Study of liver X receptor-alpha gene polymorphism (rs2279238) in a sample of Egyptian vitiligo patients

Abstract

Background Vitiligo is an acquired skin disorder that results from selective destruction of skin melanocytes. It is characterized clinically by the development of depigmented macules and patches. More than 150 genes have been identified to affect the pigmentation of the skin, hair, and eyes. Liver X receptor-α (LXR-α) expression is upregulated in the melanocytes of the perilesional skin as compared with the normal skin of vitiligo patients suggesting its possible contribution in vitiligo pathogenesis.

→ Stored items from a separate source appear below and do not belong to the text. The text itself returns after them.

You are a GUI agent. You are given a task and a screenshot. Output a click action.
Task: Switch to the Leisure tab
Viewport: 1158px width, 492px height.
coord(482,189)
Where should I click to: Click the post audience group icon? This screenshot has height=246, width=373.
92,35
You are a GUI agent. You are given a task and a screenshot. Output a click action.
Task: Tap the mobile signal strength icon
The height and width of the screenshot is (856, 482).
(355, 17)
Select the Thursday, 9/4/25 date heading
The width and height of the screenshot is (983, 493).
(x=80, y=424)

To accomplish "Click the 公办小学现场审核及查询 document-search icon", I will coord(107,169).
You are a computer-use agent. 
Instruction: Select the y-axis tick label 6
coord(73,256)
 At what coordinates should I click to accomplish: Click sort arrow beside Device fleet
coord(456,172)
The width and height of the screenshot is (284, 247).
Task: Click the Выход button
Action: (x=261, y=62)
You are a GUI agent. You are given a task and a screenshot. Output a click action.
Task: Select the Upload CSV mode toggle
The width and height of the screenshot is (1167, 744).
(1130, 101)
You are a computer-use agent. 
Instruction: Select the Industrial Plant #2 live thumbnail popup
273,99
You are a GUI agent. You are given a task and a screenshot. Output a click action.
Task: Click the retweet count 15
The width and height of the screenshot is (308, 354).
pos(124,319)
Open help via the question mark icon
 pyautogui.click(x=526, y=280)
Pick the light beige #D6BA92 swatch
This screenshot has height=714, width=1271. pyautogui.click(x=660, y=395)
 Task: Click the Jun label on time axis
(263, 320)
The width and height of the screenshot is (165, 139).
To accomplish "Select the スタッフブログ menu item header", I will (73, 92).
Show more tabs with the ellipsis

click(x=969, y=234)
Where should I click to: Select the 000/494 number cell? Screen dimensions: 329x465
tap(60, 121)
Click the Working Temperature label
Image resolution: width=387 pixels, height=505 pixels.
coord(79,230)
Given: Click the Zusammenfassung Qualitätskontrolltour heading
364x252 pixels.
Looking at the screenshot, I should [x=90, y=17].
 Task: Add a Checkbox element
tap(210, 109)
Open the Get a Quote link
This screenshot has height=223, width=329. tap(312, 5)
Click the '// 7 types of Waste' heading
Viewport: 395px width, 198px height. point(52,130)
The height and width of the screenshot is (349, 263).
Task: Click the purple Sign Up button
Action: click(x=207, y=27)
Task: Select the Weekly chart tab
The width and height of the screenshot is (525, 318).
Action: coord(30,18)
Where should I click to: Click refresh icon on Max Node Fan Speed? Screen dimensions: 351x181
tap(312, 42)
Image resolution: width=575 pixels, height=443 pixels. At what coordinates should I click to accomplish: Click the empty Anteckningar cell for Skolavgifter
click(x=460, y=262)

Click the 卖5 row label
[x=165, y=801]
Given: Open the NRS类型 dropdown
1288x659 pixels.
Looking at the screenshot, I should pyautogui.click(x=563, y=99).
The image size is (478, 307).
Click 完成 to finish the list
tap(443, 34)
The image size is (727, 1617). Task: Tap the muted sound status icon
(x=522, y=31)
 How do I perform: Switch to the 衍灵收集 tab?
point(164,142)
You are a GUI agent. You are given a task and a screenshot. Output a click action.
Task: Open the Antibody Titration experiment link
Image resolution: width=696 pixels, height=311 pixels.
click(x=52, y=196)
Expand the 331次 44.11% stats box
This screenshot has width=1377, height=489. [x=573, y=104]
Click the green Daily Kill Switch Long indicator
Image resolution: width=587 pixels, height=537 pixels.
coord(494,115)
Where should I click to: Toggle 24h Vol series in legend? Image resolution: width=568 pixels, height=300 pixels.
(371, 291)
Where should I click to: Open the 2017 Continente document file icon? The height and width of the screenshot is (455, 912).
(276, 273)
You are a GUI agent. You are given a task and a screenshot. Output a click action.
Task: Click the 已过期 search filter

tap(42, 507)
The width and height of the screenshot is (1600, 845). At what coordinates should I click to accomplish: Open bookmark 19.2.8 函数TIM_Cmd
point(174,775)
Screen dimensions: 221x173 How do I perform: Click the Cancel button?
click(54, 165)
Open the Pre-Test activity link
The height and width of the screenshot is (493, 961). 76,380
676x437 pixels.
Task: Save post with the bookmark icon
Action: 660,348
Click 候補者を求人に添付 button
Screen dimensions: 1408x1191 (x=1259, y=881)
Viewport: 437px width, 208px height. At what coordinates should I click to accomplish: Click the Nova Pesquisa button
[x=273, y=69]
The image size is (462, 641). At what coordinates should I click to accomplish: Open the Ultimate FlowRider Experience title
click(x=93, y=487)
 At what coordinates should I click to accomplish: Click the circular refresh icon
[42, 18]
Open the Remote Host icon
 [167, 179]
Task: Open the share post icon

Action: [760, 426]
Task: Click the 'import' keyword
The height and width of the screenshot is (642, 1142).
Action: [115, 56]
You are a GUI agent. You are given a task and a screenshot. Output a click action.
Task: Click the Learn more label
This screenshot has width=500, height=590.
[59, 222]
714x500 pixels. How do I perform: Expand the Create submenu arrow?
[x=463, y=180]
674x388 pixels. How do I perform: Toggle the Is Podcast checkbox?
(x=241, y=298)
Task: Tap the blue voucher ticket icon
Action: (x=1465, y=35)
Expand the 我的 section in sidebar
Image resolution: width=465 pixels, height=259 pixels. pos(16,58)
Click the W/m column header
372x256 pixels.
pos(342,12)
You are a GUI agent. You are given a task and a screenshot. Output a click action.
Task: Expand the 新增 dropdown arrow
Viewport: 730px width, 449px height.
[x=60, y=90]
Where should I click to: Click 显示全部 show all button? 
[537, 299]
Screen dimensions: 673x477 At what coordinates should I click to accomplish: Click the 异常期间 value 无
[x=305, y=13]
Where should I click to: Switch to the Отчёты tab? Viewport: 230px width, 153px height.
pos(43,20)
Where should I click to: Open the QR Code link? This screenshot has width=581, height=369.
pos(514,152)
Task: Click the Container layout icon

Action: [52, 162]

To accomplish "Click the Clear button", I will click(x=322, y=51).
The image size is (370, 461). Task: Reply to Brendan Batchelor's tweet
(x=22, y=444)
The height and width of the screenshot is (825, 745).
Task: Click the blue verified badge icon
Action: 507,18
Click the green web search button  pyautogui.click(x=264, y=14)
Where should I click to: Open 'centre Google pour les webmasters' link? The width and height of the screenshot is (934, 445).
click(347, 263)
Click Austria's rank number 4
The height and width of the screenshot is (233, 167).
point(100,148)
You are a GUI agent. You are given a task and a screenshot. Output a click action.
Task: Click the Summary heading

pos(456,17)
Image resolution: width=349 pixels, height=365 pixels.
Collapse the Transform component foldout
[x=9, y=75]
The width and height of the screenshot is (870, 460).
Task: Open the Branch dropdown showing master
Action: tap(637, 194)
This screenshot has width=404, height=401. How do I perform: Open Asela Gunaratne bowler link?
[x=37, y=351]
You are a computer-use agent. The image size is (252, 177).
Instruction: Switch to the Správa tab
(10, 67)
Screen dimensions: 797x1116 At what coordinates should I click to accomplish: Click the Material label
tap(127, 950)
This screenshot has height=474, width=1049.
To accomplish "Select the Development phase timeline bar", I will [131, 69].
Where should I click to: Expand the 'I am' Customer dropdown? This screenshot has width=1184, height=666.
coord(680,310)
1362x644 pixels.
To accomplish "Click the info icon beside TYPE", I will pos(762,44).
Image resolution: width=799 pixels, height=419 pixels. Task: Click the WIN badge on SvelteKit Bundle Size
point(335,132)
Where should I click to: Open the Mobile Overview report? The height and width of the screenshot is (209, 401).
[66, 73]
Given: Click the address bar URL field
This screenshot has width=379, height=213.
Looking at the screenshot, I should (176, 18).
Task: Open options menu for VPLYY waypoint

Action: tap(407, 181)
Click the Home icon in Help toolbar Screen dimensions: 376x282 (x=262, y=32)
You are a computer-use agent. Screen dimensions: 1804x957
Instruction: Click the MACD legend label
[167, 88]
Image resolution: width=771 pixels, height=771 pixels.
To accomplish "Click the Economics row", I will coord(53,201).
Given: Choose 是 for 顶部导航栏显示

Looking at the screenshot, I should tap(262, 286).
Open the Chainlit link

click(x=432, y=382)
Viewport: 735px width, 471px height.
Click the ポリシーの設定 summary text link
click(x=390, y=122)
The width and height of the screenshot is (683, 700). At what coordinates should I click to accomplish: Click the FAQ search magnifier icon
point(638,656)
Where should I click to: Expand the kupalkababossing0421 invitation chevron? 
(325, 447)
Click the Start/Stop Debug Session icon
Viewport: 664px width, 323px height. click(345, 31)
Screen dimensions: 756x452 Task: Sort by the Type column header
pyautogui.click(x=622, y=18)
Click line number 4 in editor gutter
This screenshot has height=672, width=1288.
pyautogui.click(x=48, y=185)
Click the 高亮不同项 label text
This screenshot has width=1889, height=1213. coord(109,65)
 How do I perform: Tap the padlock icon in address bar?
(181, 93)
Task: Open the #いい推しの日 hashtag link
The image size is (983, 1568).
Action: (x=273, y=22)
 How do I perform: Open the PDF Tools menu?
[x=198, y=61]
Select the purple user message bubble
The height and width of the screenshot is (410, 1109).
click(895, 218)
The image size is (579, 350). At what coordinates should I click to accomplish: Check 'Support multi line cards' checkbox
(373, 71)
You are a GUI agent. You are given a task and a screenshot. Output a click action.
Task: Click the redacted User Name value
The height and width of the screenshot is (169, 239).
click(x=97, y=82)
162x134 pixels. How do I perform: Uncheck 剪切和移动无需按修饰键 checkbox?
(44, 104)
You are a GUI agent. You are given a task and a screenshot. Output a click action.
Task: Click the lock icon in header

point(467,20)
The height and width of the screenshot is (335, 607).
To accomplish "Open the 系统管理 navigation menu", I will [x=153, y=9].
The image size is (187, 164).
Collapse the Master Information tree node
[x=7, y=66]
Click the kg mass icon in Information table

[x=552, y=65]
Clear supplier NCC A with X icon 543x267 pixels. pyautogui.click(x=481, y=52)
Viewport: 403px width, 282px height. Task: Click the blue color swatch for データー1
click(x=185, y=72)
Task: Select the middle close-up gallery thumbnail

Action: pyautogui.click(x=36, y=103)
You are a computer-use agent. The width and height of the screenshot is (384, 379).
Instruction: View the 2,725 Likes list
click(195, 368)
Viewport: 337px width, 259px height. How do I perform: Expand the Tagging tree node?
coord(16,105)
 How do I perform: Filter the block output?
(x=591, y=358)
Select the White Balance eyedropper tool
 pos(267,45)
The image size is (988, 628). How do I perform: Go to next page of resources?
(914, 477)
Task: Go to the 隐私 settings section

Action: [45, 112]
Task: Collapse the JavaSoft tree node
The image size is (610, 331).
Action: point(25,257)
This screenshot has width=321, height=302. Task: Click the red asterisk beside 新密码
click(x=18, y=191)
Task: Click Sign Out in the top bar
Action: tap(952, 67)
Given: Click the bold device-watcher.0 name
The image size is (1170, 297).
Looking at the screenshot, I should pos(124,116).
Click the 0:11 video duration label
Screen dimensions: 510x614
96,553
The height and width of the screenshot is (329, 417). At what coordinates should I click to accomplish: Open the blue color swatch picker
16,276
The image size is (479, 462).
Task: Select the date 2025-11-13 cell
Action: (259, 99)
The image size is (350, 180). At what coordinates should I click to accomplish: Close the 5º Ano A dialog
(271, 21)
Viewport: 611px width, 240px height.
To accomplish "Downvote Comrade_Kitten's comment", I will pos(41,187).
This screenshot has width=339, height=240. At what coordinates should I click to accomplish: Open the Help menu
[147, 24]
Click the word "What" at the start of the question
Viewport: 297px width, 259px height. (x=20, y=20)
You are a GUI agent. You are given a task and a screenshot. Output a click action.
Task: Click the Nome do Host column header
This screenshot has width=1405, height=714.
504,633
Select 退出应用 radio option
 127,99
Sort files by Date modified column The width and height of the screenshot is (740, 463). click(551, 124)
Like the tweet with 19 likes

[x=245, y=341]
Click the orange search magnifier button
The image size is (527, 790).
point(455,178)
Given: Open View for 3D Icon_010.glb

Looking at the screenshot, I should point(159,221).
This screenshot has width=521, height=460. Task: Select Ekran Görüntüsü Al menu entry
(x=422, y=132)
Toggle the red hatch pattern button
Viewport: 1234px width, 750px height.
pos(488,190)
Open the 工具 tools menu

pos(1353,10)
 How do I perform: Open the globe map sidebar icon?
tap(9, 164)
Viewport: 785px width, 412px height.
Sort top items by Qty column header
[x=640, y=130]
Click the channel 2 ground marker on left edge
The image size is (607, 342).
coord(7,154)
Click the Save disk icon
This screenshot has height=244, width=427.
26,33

Objective To study LXR-α gene polymorphism (rs2279238) in a sample of Egyptian vitiligo patients. Patients and methods This case–control study was conducted on 25 vitiligo patients aged from 12 to 50 years compared with 25 age- and sex-matched controls. LXR-α gene polymorphism (rs2279238) (C>T) detection was done by allelic discrimination using fluorogenic 5’ Nuclease assay. Results LXR-α gene polymorphism was significantly associated with vitiligo among Egyptian patients but is not correlated with either severity or activity of vitiligo. Conclusion LXR-α gene polymorphism may be associated with vitiligo as found in a sample of Egyptian patients.